Director Tells a Thing or Two About Diaz

ByABC News
March 11, 2001, 7:30 PM

March 9 -- In Things You Can Tell Just by Looking at Her, Charlie's Angels hottie Cameron Diaz plays against type as Carol, a frumpy blind woman who has trouble getting dates.

"She prepared [for the role by going to the] Braille Institute [and] walking around blindfolded," recalls director Rodrigo Garcia. "I remember she had to go to the bathroom. She kept her blindfold on and went there and peed and washed her hands. I can imagine what that was like for some other woman, to find Cameron Diaz blindfolded, peeing in the stall next to you!"

Her character is just one of the five San Fernando Valley women whose lives overlap in unexpected ways in the ensemble film. Glenn Close plays an emotionally frozen woman taking care of her invalid mother, while Calista Flockhart plays a spacey Tarot card reader and Holly Hunter an uptight businesswoman with an unwanted pregnancy.

Despite its A-list cast, Things never made it to the big screen. Instead, it's debuting this Sunday on Showtime, where it won't get lost in the cineplex shuffle.
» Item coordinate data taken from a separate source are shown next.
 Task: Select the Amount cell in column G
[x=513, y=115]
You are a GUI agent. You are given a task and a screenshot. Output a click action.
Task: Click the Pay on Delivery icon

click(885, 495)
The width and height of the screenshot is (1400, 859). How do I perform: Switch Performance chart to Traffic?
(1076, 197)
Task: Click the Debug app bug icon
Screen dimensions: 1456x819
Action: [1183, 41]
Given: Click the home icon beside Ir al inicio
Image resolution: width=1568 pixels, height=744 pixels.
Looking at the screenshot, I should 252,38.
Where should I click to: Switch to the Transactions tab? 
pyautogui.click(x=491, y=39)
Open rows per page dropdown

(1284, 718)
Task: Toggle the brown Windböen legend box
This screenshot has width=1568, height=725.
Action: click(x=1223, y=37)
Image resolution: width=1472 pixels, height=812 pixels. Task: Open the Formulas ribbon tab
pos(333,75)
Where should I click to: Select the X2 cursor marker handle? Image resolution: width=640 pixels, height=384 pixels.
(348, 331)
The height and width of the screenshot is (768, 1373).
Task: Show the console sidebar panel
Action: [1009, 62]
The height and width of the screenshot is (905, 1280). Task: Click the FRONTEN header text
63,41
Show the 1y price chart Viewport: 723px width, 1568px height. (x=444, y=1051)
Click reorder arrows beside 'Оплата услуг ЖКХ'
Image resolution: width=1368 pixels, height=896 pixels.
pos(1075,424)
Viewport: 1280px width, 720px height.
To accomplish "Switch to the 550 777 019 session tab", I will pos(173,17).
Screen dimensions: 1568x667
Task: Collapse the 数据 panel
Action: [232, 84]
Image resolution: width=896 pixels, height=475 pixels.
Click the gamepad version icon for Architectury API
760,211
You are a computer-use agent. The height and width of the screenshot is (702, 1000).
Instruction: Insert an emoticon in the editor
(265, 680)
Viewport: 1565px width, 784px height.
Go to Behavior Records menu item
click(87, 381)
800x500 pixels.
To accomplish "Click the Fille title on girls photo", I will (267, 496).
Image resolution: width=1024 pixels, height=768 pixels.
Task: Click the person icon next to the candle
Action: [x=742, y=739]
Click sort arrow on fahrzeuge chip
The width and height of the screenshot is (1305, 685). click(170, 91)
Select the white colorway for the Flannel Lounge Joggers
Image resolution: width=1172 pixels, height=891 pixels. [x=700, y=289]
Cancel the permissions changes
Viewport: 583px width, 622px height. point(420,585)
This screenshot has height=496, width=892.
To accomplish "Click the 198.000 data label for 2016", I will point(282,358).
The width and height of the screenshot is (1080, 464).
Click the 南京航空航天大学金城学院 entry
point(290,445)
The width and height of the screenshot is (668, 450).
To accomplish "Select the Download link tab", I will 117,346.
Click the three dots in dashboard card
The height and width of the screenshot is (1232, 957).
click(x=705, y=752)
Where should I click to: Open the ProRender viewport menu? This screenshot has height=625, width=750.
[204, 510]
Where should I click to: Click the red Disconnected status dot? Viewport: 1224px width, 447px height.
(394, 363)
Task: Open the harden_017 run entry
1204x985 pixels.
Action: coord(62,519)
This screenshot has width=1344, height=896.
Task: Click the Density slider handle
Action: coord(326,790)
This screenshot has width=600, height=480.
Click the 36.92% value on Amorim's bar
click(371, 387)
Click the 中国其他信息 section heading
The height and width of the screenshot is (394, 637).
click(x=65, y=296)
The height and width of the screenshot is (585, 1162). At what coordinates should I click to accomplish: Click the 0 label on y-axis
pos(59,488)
First-time director Garcia tells Mr. Showbiz that he found being surrounded by the crème de la crème of Hollywood's female acting pool somewhat unsettling. "I was terrified!" he admits.

Garcia, who is the son of Pulitzer Prize-winning novelist Gabriel Garcia Marquez, has worked for 18 years as a cinematographer on such films as Four Rooms and Mi Vida Loca. The experience hasn't calmed his nerves much, though.

"I was certainly nervous about facing Glenn on the first day," says Garcia. "But apart from being very friendly and funny, she was good. I discovered that [with actresses of this caliber] there isn't so much of a need to direct that much."

In one of the film's other vignettes, Kathy Baker's character, a frustrated children's author, falls for an incredibly charming new neighbor named Albert (Danny Woodburn) who just happens to be a dwarf.

As much as anything in the film, this segment perhaps best sums up the truth behind the film's title: "You never know about people's lives, " says Garcia. "What you can see doesn't help you to understand."